## Travail demandé
#1 Traduisez en anglais cette phrase de l'article sur l'IPO de Circle : « L’USDC est adossé à des réserves composées d’actifs très liquides, dont des bons du Trésor américain (T-bills), des liquidités détenues auprès de banques systémiques mondiales (GSIBs) et d’autres titres publics à court terme. »
#2 Extrayez de l'article sur l'IPO de Circle tout ce qui va de « Dans ce contexte, l’introduction » jusqu'à « stablecoins : Ethena. », sans rien y changer.

IPO de Circle : Un nouveau benchmark pour la valorisation des stablecoins ?
30 juillet 2025

Le succès de Circle en bourse témoigne de l'intérêt institutionnel pour le secteur des stablecoins. Dans cette analyse, nous revenons sur l'IPO de Circle, les performances et les principales métriques financières, afin de dresser un modèle de valorisation pour un autre proxy des stablecoins en bourse : Ethena (ENA).
L’essor des stablecoins
Les stablecoins se sont distingués par leur capacité unique à offrir aux marchés émergents un accès permissionless au dollar américain, tout en permettant des transactions transfrontalières instantanées et à coût réduit. Ils constituent aujourd’hui un vecteur d’adoption majeur pour l’écosystème crypto, facilitant l’intégration de nouveaux utilisateurs à l’échelle mondiale.
À cet égard, les volumes de transactions réalisés via les stablecoins ont atteint un sommet historique de 1,82 trillion de dollars en avril 2025, dépassant de 10 % le volume annuel combiné des transferts Visa et Mastercard (27,6 trillions de dollars) enregistré en 2024.
La capitalisation totale du marché des stablecoins franchit désormais le seuil des 250 milliards de dollars, et ne montre aucun signe de ralentissement. L’un des indicateurs clés est la quantité de bons du Trésor américain détenus par les émetteurs de stablecoins : 128 milliards de dollars, les positionnant parmi les vingt plus grand détenteurs au monde.

Dans ce contexte, l’introduction en bourse (IPO) de Circle a été un moment historique pour le marché des stablecoins. Elle est le point d’inflexion susceptible d’accélérer leur adoption, de renforcer l’ancrage des actifs numériques dans la finance traditionnelle et d’encourager d’autres entreprises de l’industrie crypto à viser une cotation publique aux États-Unis.
La présente recherche vise à offrir une analyse critique de l’IPO de Circle, de ses performances financières, de son impact sur le marché et de ses implications pour l’adoption des stablecoins. Enfin, elle propose d’utiliser l’introduction en bourse de Circle comme proxy pour proposer un cadre de valorisation d’un autre acteur du marché des stablecoins : Ethena.
IPO de Circle et évolution du prix
Rappel sur Circle
Circle Internet Group, Inc., plus connu sous le nom Circle, est l’émetteur de deux stablecoins indexés sur des monnaies fiat : l’USDC (indexé sur le dollar américain) et l’EURC (indexé sur l’euro). Lancé en 2018, l’USDC est le deuxième plus grand stablecoin du marché, juste derrière l’USDT de Tether, avec environ 62 milliards de dollars en circulation en juillet 2025.
L’USDC est adossé à des réserves composées d’actifs très liquides, dont des bons du Trésor américain (T-bills), des liquidités détenues auprès de banques systémiques mondiales (GSIBs) et d’autres titres publics à court terme.

## Jeu de données
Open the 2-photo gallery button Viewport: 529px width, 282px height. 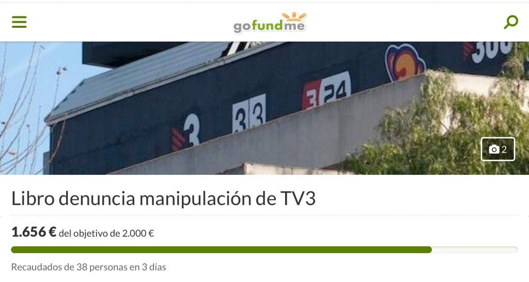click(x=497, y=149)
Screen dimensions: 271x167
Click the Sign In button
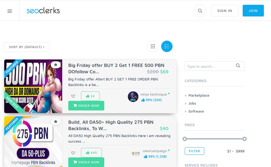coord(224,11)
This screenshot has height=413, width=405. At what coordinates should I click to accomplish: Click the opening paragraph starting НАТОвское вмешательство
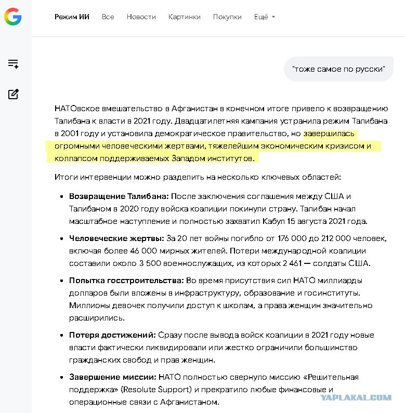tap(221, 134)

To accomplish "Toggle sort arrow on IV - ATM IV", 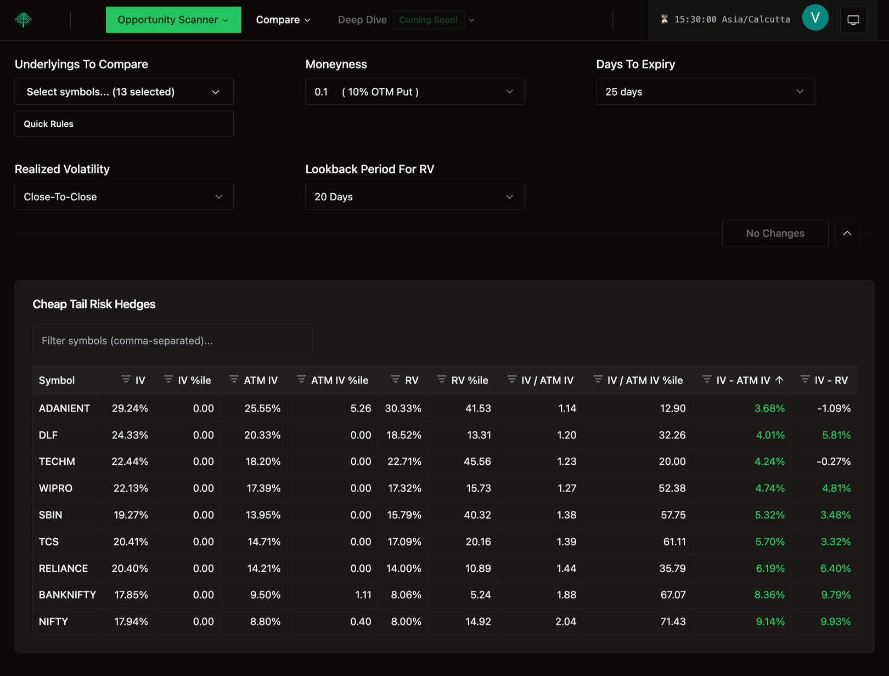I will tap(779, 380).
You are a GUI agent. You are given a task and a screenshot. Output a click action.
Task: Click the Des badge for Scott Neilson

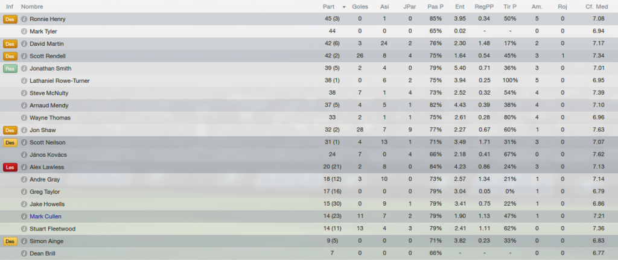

* * *

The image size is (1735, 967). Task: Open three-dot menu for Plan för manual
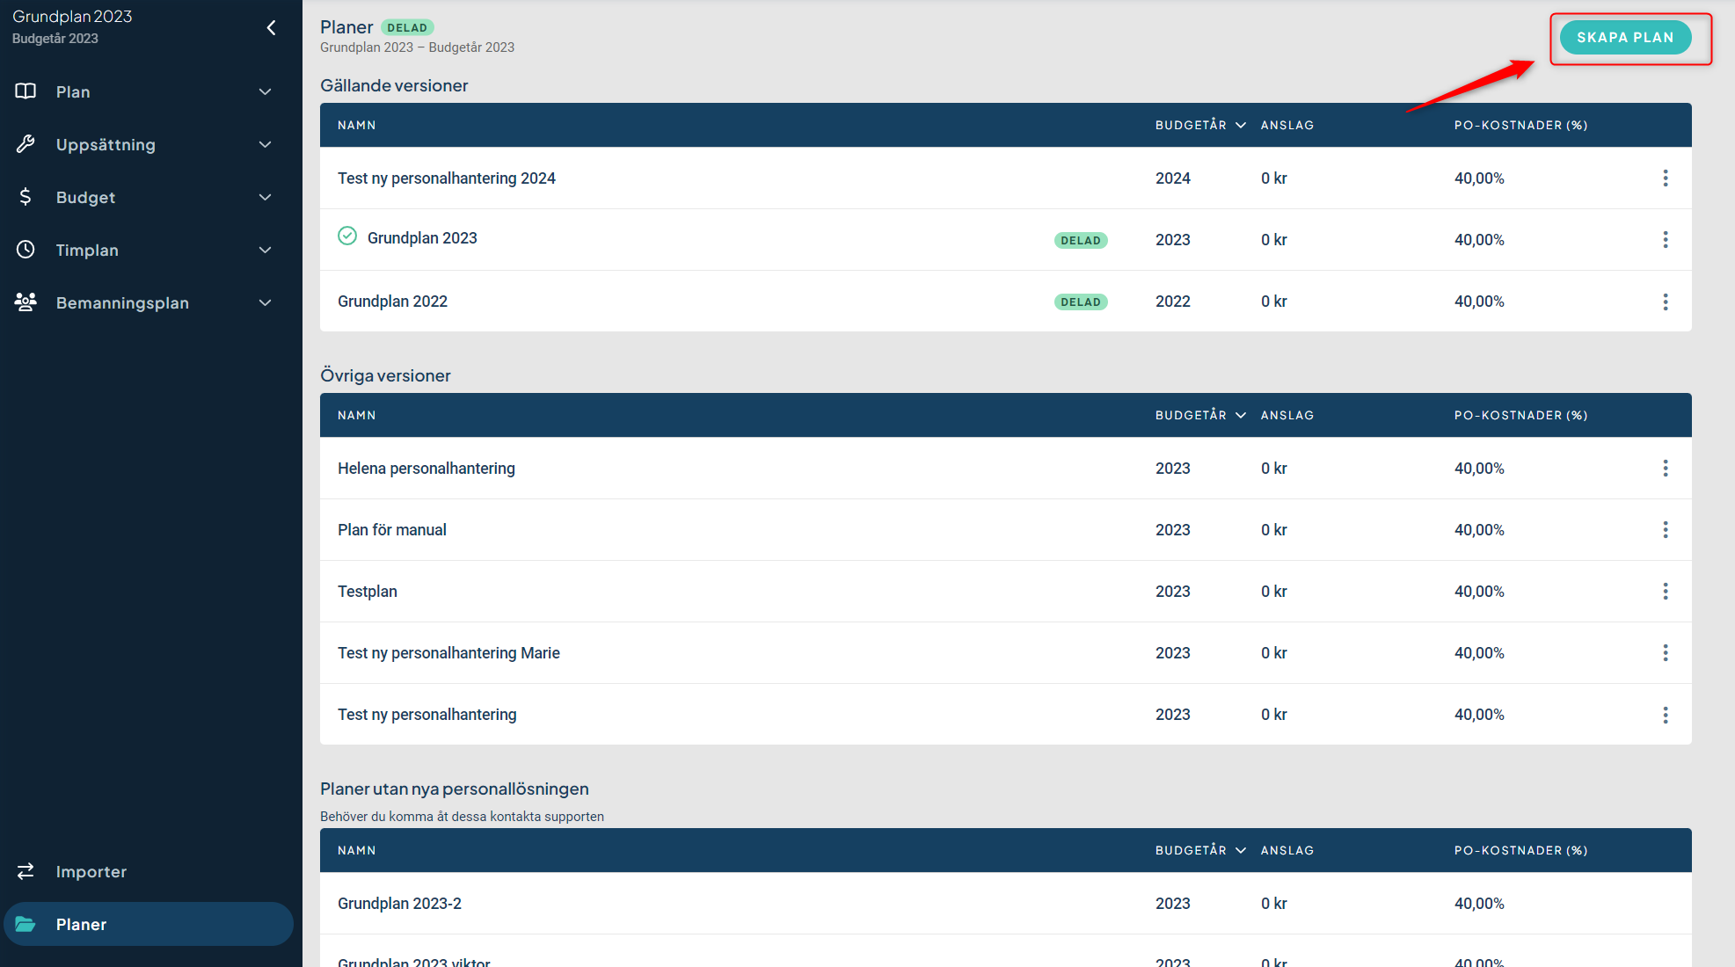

## Corrigé
#1 USDC is backed by reserves made up of highly liquid assets, including U.S. Treasury bills (T-bills), cash held at global systemically important banks (GSIBs), and other short-term government securities.

#2
Dans ce contexte, l’introduction en bourse (IPO) de Circle a été un moment historique pour le marché des stablecoins. Elle est le point d’inflexion susceptible d’accélérer leur adoption, de renforcer l’ancrage des actifs numériques dans la finance traditionnelle et d’encourager d’autres entreprises de l’industrie crypto à viser une cotation publique aux États-Unis.
La présente recherche vise à offrir une analyse critique de l’IPO de Circle, de ses performances financières, de son impact sur le marché et de ses implications pour l’adoption des stablecoins. Enfin, elle propose d’utiliser l’introduction en bourse de Circle comme proxy pour proposer un cadre de valorisation d’un autre acteur du marché des stablecoins : Ethena.